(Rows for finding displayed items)

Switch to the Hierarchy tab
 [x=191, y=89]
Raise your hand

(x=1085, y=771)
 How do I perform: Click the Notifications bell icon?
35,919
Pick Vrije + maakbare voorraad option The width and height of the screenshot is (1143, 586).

[Given problem]:
Swap "Hierarchy" for "Layers" throughout the rows above, leaving everything else unchanged.

[Finished answer]:
Switch to the Layers tab
 [x=191, y=89]
Raise your hand

(x=1085, y=771)
 How do I perform: Click the Notifications bell icon?
35,919
Pick Vrije + maakbare voorraad option The width and height of the screenshot is (1143, 586).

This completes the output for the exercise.